Your task:
Copy the text of all the entries below word for word, leaving the pictures out of your answer.
--- begin Task data ---
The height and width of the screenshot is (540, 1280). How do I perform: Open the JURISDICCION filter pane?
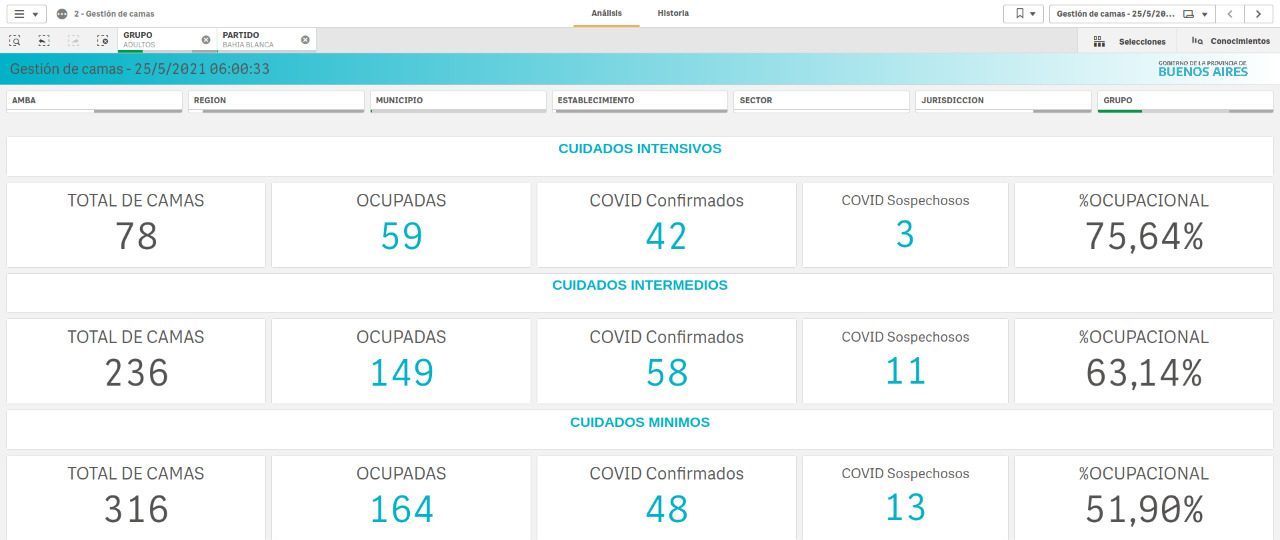tap(1003, 101)
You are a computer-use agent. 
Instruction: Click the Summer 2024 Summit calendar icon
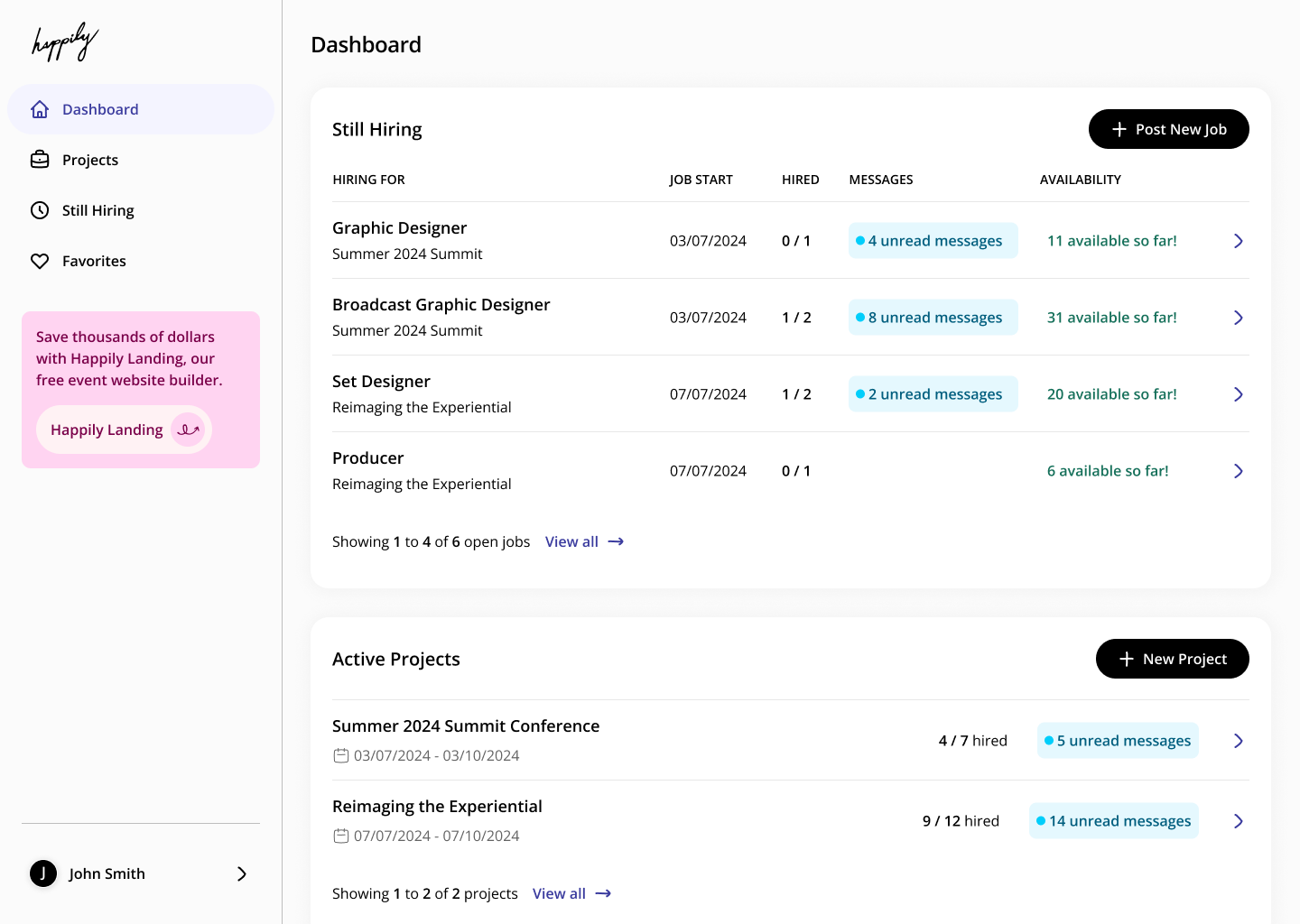pos(341,755)
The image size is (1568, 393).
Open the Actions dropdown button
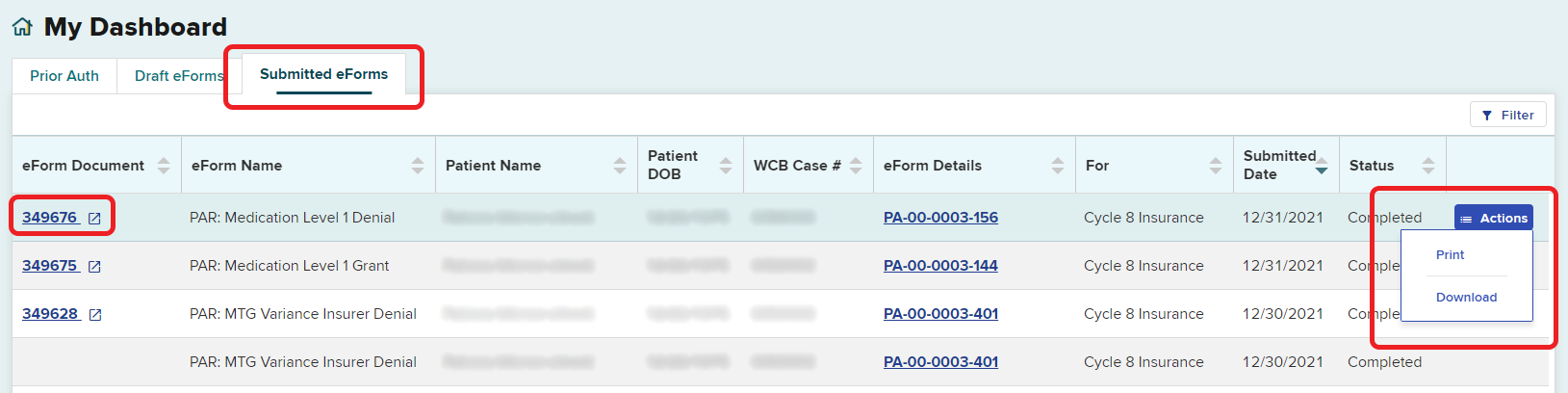tap(1493, 219)
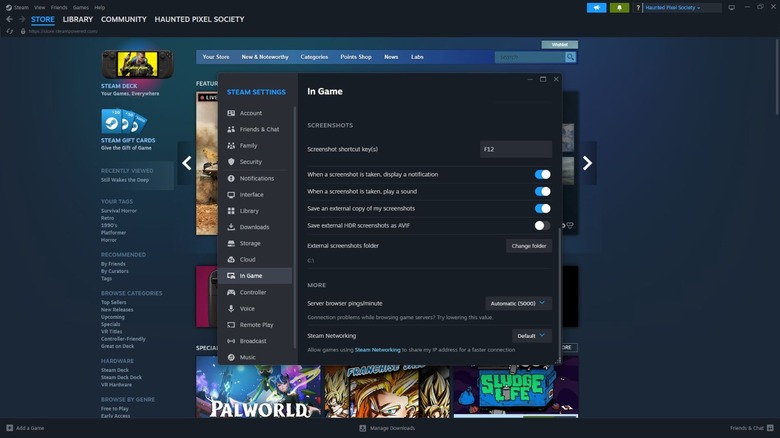
Task: Click the green notification bell icon
Action: (x=620, y=7)
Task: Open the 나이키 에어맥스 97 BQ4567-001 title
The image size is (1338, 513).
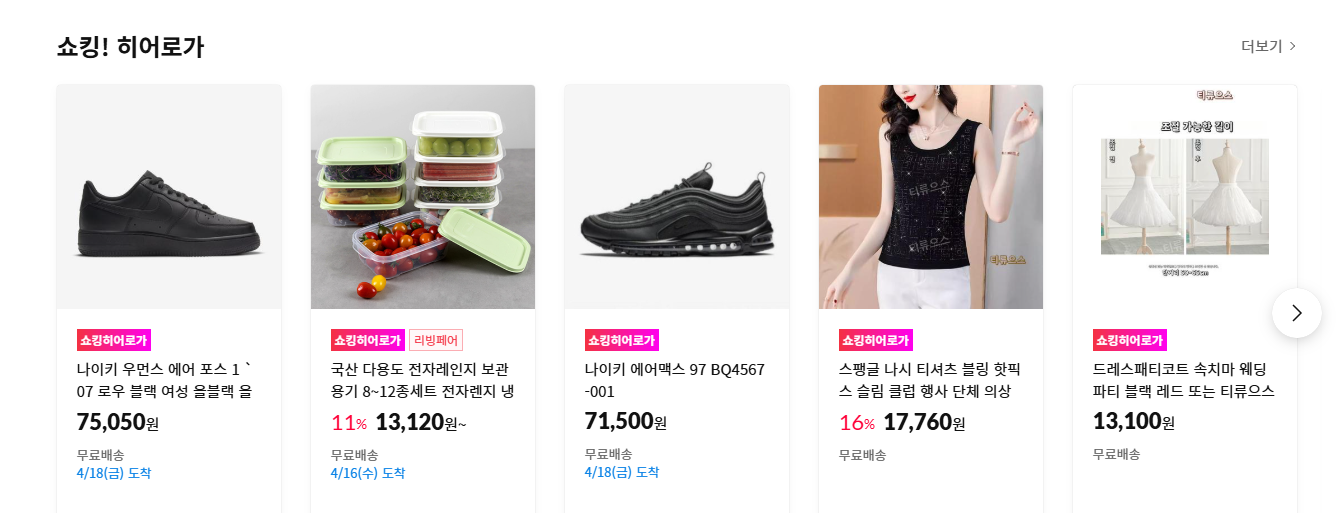Action: coord(675,380)
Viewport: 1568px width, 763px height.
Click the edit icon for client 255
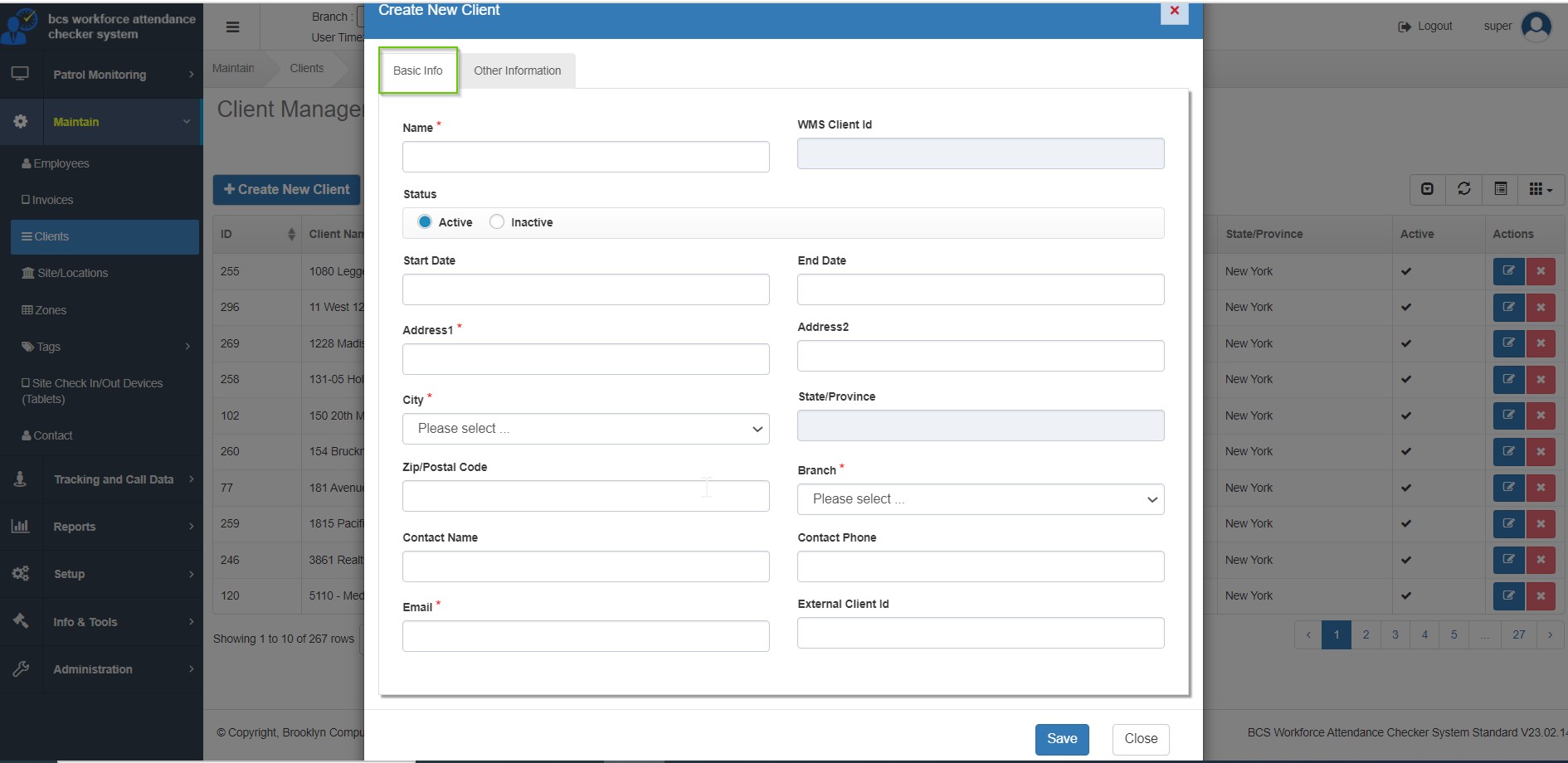click(1508, 271)
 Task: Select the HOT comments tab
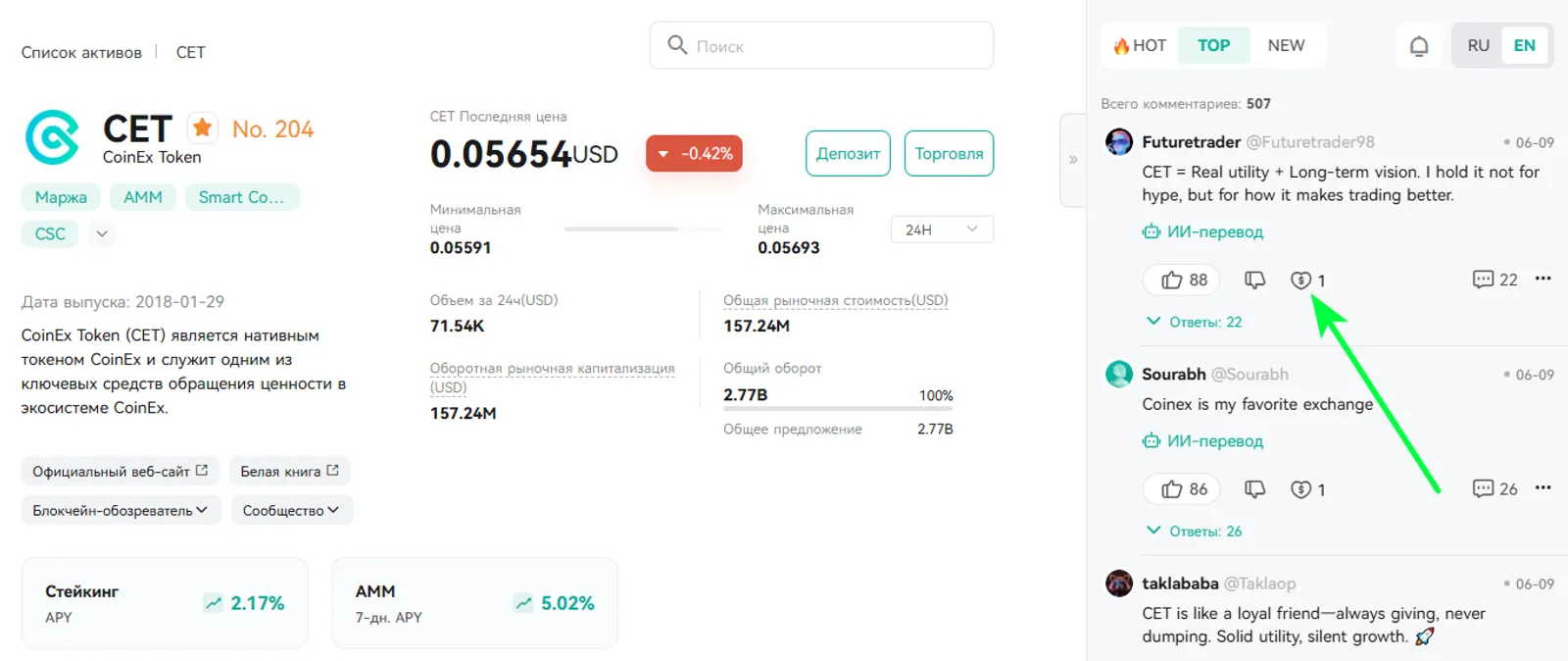click(x=1141, y=45)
--- end Task data ---
Task response:
The height and width of the screenshot is (540, 1280). How do I perform: Open the JURISDICCION filter pane?
tap(1003, 101)
You are a computer-use agent. 
Instruction: Click the Summer 2024 Summit calendar icon
pos(341,755)
The image size is (1568, 393).
Open the Actions dropdown button
tap(1493, 219)
Task: Click the green notification bell icon
Action: (x=620, y=7)
Task: Open the 나이키 에어맥스 97 BQ4567-001 title
The image size is (1338, 513).
Action: coord(675,380)
Viewport: 1568px width, 763px height.
Click the edit icon for client 255
click(1508, 271)
 Task: Select the HOT comments tab
click(x=1141, y=45)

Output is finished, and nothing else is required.